Dennis Chung and Dr. Chris Stokes
Despite a majority of Jamaicans disapproving of the current tax arrangements on gas, two financial experts are maintaining that the tax should remain in place for more long term benefits.
Development economist and financial commentator Dr. Chris Stokes and financial commentator and chartered accountant Dennis Chung agree that the purpose of the tax is for a greater good and Jamaica should benefit more in the long term.
The latest RJRGLEANER Don Anderson poll revealed that 63 per cent of Jamaicans feel the tax on gas is not necessary.
Eighty-six per cent of the Jamaican population said the government should reduce or lower the gas tax because of the increase in oil prices.
According to Mr. Chung, Jamaica needs the money from the tax, and if it is reduced or eliminated, the money would have to be found elsewhere.
In addition, he says it would reduce demand and create a ripple effect which would put the country in a worse position.
"The fact of the matter is that we don't produce oil, and if you were to reduce that tax and the demand goes up, then it is going to have an impact on the foreign exchange rate," Mr. Chung argued. 
He insisted there are other things that could be done to significantly lessen the impact of the gas tax, however, this can only be achieved if "we're serious about it from a policy perspective".  

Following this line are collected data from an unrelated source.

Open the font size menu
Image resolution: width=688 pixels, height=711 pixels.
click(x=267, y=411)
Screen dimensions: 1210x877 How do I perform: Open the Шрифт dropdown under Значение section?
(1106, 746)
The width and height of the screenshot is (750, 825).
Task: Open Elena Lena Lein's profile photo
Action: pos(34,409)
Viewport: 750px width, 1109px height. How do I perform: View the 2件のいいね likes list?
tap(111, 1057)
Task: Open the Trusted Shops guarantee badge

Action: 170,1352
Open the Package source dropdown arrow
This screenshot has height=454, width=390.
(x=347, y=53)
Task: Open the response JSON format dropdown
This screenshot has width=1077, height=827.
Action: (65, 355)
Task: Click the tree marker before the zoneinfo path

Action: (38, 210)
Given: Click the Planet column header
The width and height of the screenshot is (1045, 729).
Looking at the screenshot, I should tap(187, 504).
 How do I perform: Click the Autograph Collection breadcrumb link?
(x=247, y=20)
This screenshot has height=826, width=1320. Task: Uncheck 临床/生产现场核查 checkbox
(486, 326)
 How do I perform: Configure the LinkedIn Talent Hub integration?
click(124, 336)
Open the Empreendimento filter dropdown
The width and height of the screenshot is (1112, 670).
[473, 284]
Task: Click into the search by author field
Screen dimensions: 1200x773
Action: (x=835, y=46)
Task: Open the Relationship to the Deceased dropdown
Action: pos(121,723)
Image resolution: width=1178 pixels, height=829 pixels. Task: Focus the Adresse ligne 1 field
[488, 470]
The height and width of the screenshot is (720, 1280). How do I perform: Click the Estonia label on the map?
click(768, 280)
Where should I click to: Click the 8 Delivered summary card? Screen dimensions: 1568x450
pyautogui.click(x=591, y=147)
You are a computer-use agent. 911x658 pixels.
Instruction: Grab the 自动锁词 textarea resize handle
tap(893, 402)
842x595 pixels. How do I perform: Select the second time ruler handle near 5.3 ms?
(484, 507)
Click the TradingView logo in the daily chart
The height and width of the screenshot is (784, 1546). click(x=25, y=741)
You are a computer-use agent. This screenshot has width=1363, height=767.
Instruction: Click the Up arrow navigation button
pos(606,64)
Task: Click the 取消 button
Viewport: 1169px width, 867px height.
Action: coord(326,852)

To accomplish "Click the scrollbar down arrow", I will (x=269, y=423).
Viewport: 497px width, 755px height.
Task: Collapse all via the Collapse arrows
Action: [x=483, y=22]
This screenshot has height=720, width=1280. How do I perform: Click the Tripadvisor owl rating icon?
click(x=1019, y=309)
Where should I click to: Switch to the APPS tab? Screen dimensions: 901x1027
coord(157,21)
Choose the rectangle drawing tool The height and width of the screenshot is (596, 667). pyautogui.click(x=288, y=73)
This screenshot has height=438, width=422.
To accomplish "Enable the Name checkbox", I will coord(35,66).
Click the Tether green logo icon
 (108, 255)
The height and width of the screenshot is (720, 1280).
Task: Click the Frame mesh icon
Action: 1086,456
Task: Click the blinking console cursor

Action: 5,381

In addition to the mark-up at gas stations, there is a special consumption tax (SCT) added to each litre, plus a 10 per cent ad valorem tax. 
Dr. Chris Stokes warns that reducing the gas tax is a short term measure which would only cause hardship later.
However, he is hopeful that if it stays in place, Jamaica should soon see better days, starting with a reduction in the country's debt-to-GDP ratio. 
"I would love to see 45/50; I’d settle for 60 [percentage points]. But to the extent that we keep compromising our ability to raise taxes and to bring down that debt and stay disciplined, we are just kicking the cans down the road in terms of national suffering, lack of fiscal space, lack of ability to invest in roads and then the renewable energies that we're talking about, and my favourite, education," he argued.
Still, he suggested that with the prices of crude oil declining globally, there could be "some relief week to week, month to month going forward".
'Recipe for disaster'
Mr. Chung maintains that the call made by the Jamaica Public Service Company for the suspension of the tariff on fuel is a recipe for disaster.
He argued that the country is ignoring the discussion on alternative solutions.
"I understand the immediate impact of a reduction, but it’s like increasing salaries when productivity is low; eventually inflation overtakes you, and that's the challenge that we have to face."
Instead, he questioned why there is no push for a "proper public transportation system" or "using more renewable energy and cutting back on the expensive production that JPS does with heavy fuel oil" - issues he said were more beneficial to a permanent reduction in costs for the general public. 
"The gas tax, you might reduce it, but then when the foreign exchange rate moves, you might still be paying the same amount of tax at a reduced rate because of the exchange rate movement," he reiterated.
Mr. Chung and Dr. Stokes were speaking on Radio Jamaica's Beyond the Headlines on Thursday.